--- start of EXTRACTED ENTRIES ---

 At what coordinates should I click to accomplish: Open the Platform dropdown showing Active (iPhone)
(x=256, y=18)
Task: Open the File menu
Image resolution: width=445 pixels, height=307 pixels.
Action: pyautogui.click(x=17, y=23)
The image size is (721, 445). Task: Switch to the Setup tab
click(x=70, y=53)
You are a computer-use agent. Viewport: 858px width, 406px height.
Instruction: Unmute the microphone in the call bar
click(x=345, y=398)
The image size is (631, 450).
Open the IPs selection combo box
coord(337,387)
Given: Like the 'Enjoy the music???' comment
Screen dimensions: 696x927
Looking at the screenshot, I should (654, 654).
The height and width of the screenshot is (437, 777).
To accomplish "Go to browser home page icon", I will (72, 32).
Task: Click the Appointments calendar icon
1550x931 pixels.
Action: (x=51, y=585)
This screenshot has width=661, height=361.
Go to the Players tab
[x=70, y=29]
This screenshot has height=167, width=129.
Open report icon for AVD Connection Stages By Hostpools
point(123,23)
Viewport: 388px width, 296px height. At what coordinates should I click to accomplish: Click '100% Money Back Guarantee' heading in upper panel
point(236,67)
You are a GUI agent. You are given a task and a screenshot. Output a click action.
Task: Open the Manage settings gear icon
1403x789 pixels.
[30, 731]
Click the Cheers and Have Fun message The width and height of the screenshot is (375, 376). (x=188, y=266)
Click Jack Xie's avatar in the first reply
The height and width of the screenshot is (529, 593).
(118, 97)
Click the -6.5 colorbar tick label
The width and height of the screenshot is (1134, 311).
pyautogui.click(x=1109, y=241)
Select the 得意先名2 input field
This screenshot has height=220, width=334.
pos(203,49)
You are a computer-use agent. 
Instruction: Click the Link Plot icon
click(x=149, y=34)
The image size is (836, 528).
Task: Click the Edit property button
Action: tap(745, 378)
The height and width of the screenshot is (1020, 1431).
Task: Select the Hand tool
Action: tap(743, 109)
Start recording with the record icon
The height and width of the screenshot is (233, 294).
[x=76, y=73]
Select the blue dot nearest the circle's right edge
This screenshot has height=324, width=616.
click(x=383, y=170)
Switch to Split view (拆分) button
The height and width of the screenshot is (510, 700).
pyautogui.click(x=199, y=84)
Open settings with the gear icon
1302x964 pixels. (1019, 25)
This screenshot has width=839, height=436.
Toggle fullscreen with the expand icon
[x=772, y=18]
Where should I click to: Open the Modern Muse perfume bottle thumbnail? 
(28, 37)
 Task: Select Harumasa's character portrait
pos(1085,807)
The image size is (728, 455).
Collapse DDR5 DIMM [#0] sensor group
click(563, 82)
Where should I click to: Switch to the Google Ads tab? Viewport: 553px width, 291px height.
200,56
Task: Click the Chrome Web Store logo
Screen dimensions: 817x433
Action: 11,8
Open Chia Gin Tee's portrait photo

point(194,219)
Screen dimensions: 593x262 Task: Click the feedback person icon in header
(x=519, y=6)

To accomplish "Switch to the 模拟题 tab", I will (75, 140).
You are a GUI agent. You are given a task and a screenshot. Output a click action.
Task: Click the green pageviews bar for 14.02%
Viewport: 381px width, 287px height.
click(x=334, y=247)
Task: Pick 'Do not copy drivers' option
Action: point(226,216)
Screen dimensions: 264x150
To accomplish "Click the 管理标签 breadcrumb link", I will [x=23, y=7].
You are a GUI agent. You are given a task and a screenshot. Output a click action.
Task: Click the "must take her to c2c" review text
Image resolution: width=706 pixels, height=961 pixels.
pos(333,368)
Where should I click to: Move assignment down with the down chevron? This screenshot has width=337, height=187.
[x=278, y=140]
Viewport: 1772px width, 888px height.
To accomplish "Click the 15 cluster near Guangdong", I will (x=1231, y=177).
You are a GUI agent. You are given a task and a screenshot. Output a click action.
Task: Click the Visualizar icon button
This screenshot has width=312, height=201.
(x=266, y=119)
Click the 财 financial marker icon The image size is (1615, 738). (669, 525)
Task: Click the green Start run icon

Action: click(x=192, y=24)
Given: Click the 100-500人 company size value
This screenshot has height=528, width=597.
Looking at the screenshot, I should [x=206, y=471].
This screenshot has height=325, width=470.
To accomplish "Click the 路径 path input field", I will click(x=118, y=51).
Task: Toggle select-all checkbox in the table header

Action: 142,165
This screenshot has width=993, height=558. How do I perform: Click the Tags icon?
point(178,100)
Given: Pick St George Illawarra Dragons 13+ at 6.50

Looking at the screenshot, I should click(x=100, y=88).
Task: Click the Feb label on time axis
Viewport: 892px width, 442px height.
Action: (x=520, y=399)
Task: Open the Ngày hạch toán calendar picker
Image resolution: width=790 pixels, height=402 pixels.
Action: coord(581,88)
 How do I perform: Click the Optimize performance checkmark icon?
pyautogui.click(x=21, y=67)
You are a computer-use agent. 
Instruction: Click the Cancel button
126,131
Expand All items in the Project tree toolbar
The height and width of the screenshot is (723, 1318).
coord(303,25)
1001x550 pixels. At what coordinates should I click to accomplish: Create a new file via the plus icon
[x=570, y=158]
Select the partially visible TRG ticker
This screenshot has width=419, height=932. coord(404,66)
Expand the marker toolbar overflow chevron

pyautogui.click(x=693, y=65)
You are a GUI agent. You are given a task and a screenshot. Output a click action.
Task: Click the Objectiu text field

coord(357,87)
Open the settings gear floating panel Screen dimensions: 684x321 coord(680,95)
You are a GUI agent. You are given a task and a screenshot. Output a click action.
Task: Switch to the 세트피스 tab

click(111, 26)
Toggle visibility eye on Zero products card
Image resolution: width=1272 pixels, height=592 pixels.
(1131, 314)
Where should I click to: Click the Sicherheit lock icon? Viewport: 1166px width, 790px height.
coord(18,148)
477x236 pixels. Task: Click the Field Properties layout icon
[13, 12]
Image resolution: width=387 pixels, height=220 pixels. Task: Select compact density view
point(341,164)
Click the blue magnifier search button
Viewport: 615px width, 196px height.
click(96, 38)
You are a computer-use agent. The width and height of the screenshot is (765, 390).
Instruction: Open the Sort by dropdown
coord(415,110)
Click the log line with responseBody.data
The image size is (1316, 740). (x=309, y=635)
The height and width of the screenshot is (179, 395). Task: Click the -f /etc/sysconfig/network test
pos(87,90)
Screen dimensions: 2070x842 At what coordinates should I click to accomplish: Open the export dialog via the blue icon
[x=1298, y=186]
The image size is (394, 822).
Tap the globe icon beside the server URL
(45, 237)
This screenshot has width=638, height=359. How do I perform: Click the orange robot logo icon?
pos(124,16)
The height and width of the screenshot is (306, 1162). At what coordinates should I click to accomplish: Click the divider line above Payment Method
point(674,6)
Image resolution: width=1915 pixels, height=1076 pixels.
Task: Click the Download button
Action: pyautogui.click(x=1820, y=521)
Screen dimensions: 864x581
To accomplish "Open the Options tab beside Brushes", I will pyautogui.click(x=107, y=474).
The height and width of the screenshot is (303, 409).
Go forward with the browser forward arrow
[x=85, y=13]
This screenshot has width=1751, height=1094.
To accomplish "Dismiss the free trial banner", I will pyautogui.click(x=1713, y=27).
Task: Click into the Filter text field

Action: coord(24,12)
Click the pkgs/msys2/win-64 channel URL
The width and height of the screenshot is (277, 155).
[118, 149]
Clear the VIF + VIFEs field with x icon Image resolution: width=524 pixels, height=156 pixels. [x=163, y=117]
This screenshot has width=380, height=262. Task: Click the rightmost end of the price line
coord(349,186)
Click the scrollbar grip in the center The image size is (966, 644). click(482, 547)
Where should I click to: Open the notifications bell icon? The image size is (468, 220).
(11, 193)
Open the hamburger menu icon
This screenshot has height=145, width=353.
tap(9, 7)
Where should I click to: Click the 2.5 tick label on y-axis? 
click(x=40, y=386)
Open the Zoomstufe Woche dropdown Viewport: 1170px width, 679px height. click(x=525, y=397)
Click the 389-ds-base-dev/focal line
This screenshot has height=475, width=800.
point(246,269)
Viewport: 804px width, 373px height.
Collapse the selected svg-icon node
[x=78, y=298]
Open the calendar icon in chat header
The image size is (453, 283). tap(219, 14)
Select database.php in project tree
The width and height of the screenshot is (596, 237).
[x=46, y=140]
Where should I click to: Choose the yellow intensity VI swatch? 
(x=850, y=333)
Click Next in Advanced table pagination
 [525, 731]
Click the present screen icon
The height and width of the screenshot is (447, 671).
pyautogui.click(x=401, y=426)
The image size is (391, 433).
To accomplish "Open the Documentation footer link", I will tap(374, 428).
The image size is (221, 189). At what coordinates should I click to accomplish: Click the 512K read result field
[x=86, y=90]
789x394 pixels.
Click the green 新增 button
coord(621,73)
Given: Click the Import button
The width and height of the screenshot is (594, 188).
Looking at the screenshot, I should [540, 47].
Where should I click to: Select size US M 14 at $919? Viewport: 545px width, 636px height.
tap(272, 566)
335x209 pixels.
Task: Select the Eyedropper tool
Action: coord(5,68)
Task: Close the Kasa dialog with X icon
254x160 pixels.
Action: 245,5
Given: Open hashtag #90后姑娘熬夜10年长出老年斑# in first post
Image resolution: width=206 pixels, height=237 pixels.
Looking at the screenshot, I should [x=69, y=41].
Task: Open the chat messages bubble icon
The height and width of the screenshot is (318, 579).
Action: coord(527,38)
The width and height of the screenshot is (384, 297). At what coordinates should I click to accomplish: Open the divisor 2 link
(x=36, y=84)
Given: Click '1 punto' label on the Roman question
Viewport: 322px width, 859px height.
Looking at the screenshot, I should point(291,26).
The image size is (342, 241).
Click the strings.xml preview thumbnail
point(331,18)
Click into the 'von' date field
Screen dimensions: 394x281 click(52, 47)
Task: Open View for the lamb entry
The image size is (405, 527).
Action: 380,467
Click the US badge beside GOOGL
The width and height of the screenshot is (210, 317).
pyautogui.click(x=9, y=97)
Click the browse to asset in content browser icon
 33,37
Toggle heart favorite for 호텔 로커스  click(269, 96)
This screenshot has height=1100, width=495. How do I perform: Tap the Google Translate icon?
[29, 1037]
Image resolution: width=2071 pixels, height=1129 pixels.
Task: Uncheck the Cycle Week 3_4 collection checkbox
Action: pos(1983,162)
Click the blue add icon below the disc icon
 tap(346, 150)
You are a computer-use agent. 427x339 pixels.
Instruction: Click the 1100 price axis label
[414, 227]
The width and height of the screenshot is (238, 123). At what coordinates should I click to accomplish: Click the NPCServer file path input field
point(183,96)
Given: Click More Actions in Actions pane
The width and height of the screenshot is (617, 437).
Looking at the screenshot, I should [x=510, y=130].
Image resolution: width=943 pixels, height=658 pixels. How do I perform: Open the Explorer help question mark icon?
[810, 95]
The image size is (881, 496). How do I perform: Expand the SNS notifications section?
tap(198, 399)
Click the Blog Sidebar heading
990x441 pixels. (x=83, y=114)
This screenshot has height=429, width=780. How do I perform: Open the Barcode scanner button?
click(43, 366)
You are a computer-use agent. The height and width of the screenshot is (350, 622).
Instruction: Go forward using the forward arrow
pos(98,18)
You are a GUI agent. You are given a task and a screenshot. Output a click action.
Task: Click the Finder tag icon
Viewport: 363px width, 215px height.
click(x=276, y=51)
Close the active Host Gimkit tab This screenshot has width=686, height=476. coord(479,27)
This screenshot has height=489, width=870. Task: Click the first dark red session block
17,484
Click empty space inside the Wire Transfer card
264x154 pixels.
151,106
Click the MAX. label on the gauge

--- end of EXTRACTED ENTRIES ---

» THE TASK
Copy the records above word for word, beginning with the line containing "Given: Click the Import button" and continuing through the line containing "Action: coord(5,68)".

» EXERCISE ANSWER
Given: Click the Import button
The width and height of the screenshot is (594, 188).
Looking at the screenshot, I should [540, 47].
Where should I click to: Select size US M 14 at $919? Viewport: 545px width, 636px height.
tap(272, 566)
335x209 pixels.
Task: Select the Eyedropper tool
Action: coord(5,68)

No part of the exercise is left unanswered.